A. SUMMARY OF SIGNIFICANT ACCOUNTING POLICIES: [Continued]

   Income Taxes - Predecessor:

   Deferred income taxes are provided for differences in timing in reporting
   income for financial statement and tax purposes arising primarily from
   differences in the basis of accounting, the methods of accounting for
   depreciation of property and equipment and net operating losses. The cash
   basis method of accounting is used for tax purposes.

B. BUSINESS COMBINATION:

   On April 21, 1998, PETRUS acquired 100% of the issued and outstanding stock
   of PMSI for $6,000,000, which was accounted for using the purchase method of
   accounting in accordance with APB 16 Accounting for Business Combinations.
   The goodwill associated with this purchase is being amortized straight-line
   over 40 years.

C. ACCOUNTS RECEIVABLE:

   Accounts receivable consist of the following:

<TABLE>
<CAPTION>
                                          December 31,        June 30,            April 20,         December 31,
                                            1 9 9 8            1 9 9 8             1 9 9 8            1 9 9 7
                                          -----------         -----------         ----------        ----------
<S>                                       <C>                 <C>                 <C>               <C>
      Trade                               $ 2,876,933         $ 2,503,391         $1,602,055        $1,610,036
      Employee                                 26,961               5,500              8,886             5,500
      Officer                                     -0-                 -0-            149,000               -0-
                                          -----------         -----------         ----------        ----------
                                            2,903,894           2,508,891          1,759,941         1,615,536
      Less allowance                          (13,762)            (11,448)            (7,580)              -0-
                                          -----------         -----------         ----------        ----------

                                          $ 2,890,132         $ 2,497,443         $1,752,361        $1,615,536
                                          ===========         ===========         ==========        ==========
</TABLE>

   The maximum accounting loss from the credit risk associated with accounts
   receivable is the amount of the receivable recorded, which is the face amount
   of the receivable, less the allowance for doubtful accounts.

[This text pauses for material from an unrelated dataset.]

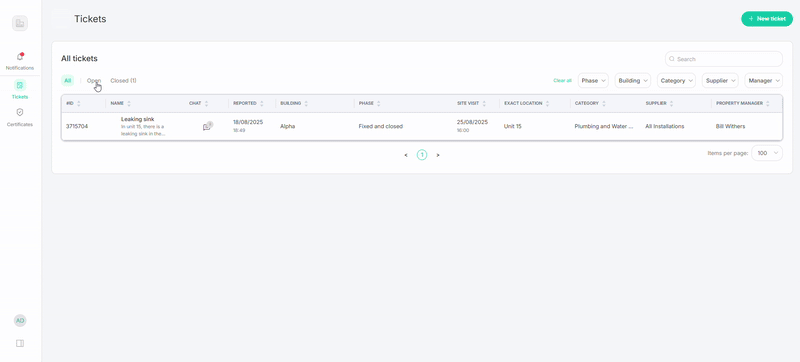This screenshot has width=800, height=362.
Task: Expand the Category filter dropdown
Action: coord(676,81)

D. COMMITMENTS AND CONTINGENCIES:

   Concentrations of Credit Risk:

   At times the Company maintains cash in excess of FDIC limits. The amount at
   risk at December 31, 1998, June 30, 1998, April 20, 1998, and December 31,
   1997 was approximately $140,000, $-0-, $112,000 and $32,000, respectively.


                                      -10-
<PAGE>   15
                       PETRUS 1961, INC. AND SUBSIDIARIES
                     d/b/a PROJECT MANAGEMENT SERVICES, INC.
             NOTES TO CONSOLIDATED FINANCIAL STATEMENTS [CONTINUED]
                       DECEMBER 31, 1998 AND JUNE 30, 1998
             AND TO COMBINED FINANCIAL STATEMENTS OF THE PREDECESSOR
                      APRIL 20, 1998 AND DECEMBER 31, 1997



D. COMMITMENTS AND CONTINGENCIES: [Continued]

   Lines-of-Credit:

   The Company has a line-of-credit agreement with Merrill Lynch, which allows
   for up to $1,600,000 with a renewal date of September 30, 1999. Interest is
   payable monthly. The interest rate of the note is variable based on the rate
   of interest in the "Money Rates" section of the Wall Street Journal for
   30-day, high-grade, unsecured notes sold through dealers by major
   corporations plus 3.15%. The balance of the loan was $508,710 at December 31,
   1998, $341,521 at June 30, 1998 and $308,119 at April 20, 1998. The loan is
   secured by accounts receivable of the Company and personal guarantees of the
   two principle shareholders.

   The Predecessor had a line-of-credit agreement with SunTrust Bank in the
   amount of $400,000 that matured on May 29, 1998. Interest on the line of
   credit was payable monthly at the bank's stated prime rate, plus 1% per
   annum. The balance of the line-of-credit at April 20, 1998 and December 31,
   1997 was $-0- and $75,000, respectively. The line-of-credit was secured by
   all accounts receivable, a personal guarantee from the shareholder, and
   assignment of a life insurance policy on the shareholder.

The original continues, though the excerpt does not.